---- DATA EXTRACT
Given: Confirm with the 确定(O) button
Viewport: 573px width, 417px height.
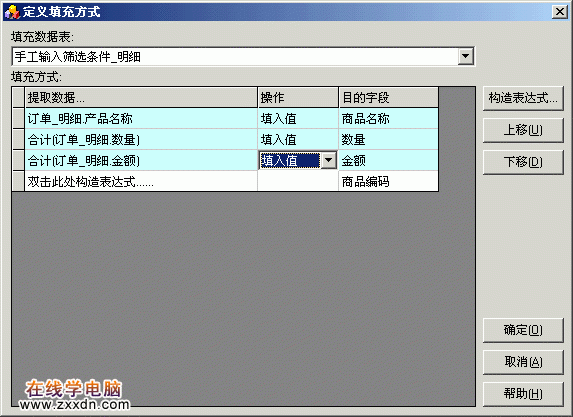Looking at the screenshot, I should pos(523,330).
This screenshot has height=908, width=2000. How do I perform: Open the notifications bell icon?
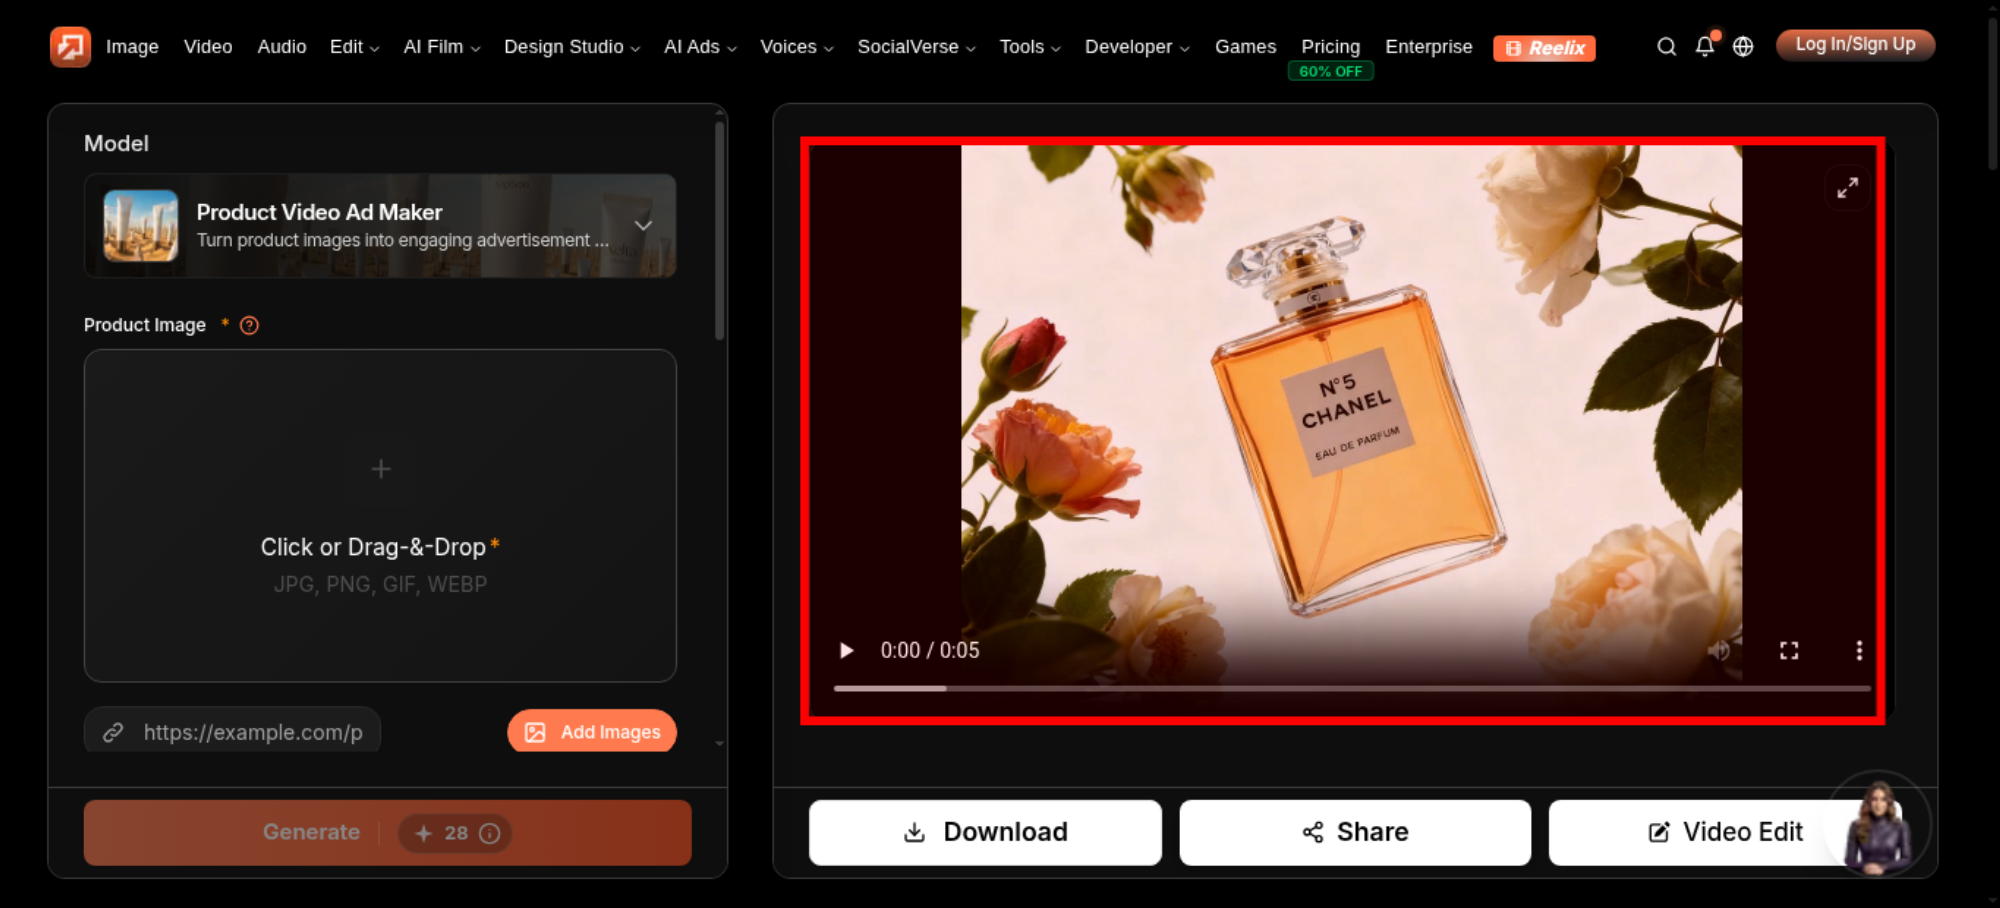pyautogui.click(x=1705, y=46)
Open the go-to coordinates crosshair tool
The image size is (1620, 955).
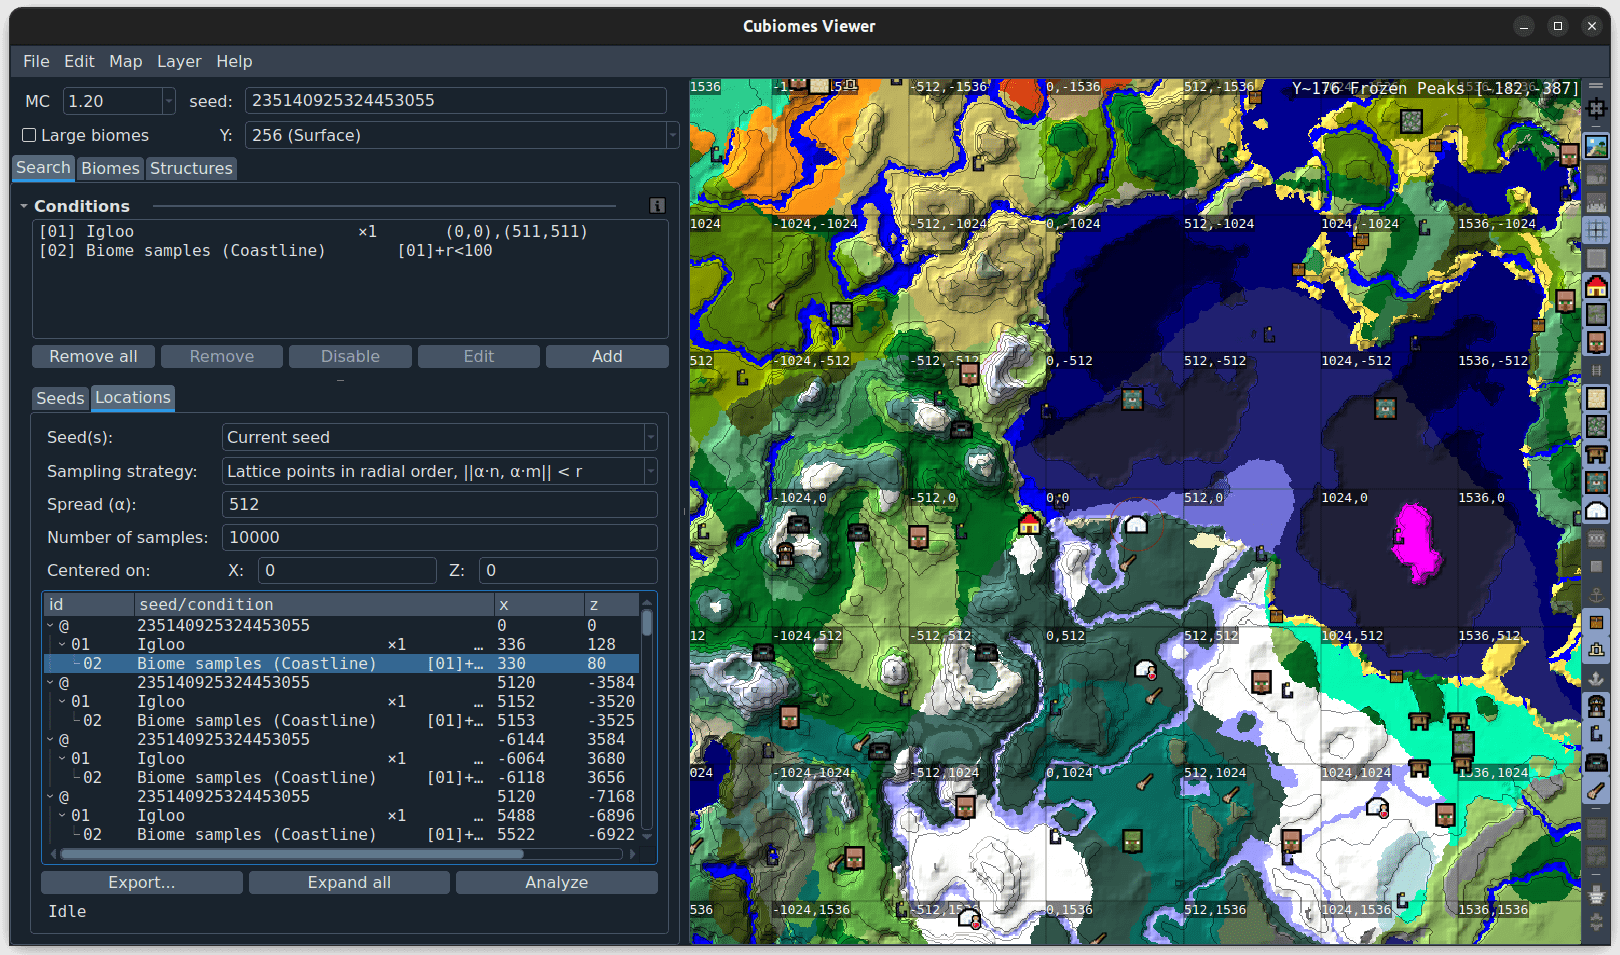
--------
■ OBJECTIVE:
Can you retype all of the lines above word for word, leaving the pictures out?

■ FULL OUTPUT:
Given: Confirm with the 确定(O) button
Viewport: 573px width, 417px height.
Looking at the screenshot, I should pos(523,330).
This screenshot has height=908, width=2000. How do I perform: Open the notifications bell icon?
pyautogui.click(x=1705, y=46)
Open the go-to coordinates crosshair tool
The image size is (1620, 955).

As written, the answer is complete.